Женская природа, смешавшись с мужскими привычками, заиграла, вскипела и во всю ширь вылилась наружу. Крик, плач и матерная ругань, смешавшись вместе, носились по комнате, вырываясь далеко наружу, захлестывая каждого.
До позднего вечера провозился я с женщинами. То перепутали имена в списках, то написали одной в личном деле ПЖД. Наконец, сдал... и вздохнул облегченно.
Обратно почти всю дорогу ехал велосипедом. Гужова возненавидел за его бесчеловечность. Всю дорогу он продолжал выпивать и лопался от пищи, а мы, офицеры, по его вине оставшиеся необеспеченными продовольствием, присутствовали рядом и не были ни разу приглашены.
В центре Берлина и в районе Темпельхоф наших войск не было. Всюду расхаживали серьезные американцы в форме, похожей на спортивную. Нигде меня не остановили ни свои, ни иностранцы.
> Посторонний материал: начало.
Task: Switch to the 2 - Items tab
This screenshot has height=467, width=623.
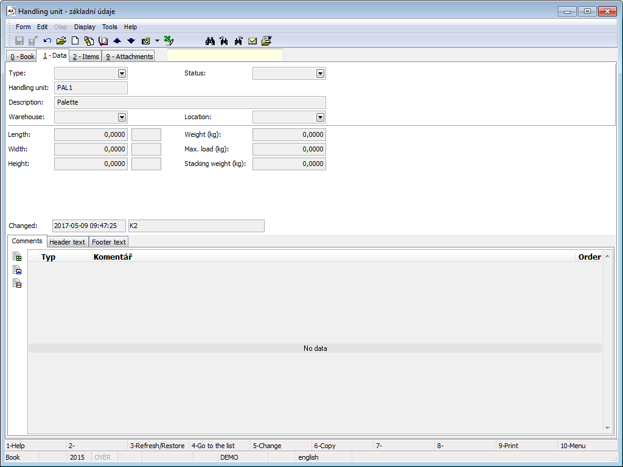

Проголодался, стал искать пива и хлеба. В булочной купил буханку жесткого немецкого хлеба, в пивной выпил несколько чашек горячего кофе. Хозяйка спросила: "Что, у вас тоже едят сухое?". Меня ущемил вопрос. - "Нет, напротив, сегодня я вынужден так питаться, ибо оторвался от части". Она легко поверила.
Пива нигде не было, а пивные в этот день были закрыты. Только уже в советской зоне в одном из домов, где укрылся от дождя, было пиво. Выпил много кружек, но не опьянел по слабости напитка. В лагерь приехал в середине дня, принес массу впечатлений и нафантазировал немало. Люди верили по простоте своей и с интересом слушали мой рассказ "о встрече с американцами": "Они приветливо отнеслись ко мне. Группа офицеров пригласила к себе на квартиру. В комнате висел большой, во всю стену портрет Рузвельта. Стояли мягкие, с белыми звездочками на спинках, кресла, а на столе красовалась закуска и шипело удивительной крепости шампанское. Американцы восторженно хлопали по плечу, называя "русский". С немцами они строги и неразговорчивы. Я не встречал ни разу ни одного из них, чтобы он любезничал с фрейлин (это единственная истина). С продавцами скупы и мелочны до пфеннига, но мне не разрешили платить за себя - расплачивались, когда позже вместе выпивали, сами ..."
Велосипед у меня отобрал начальник штаба сразу же, на другой день. Все из-за Мусаева. Он стал у меня отнимать, я поругался с ним, дошло до скандала. Под предлогом выполнения приказа вмешался майор, приказал поставить в сторону велосипед и, само собой, потом забрал.
За день до этого, сразу по прибытии в лагерь, меня вызвали, вручили обходной лист и сказали, чтоб я собирался. Больше всех усердствовал Аржанов. "Ты, видимо, поедешь на Родину. Быстрей собирайся, для тебя же хлопочу!" - и изобразил такое доброе лицо, что я ему поверил на слово.
Нас было двое: я и Токсунбаев, старый лейтенант-казах.
09.07.1945
Итак, впервые я очутился в офицерском полку, которого так всегда боялся и в который всегда так не хотел попасть.
Смотрел кино до двух часов ночи.
12.07.1945
Вчера было партсобрание. Я выступил в прениях. Говорил последним из четырех записавшихся. Критиковал. Меня слушали, одобряли. Начальству было невыгодно: парторг попытался остановить ход моей речи, прервал, но с мест стали шуметь коммунисты.
- Время истекло, товарищи. - Попробовал по-другому парторг.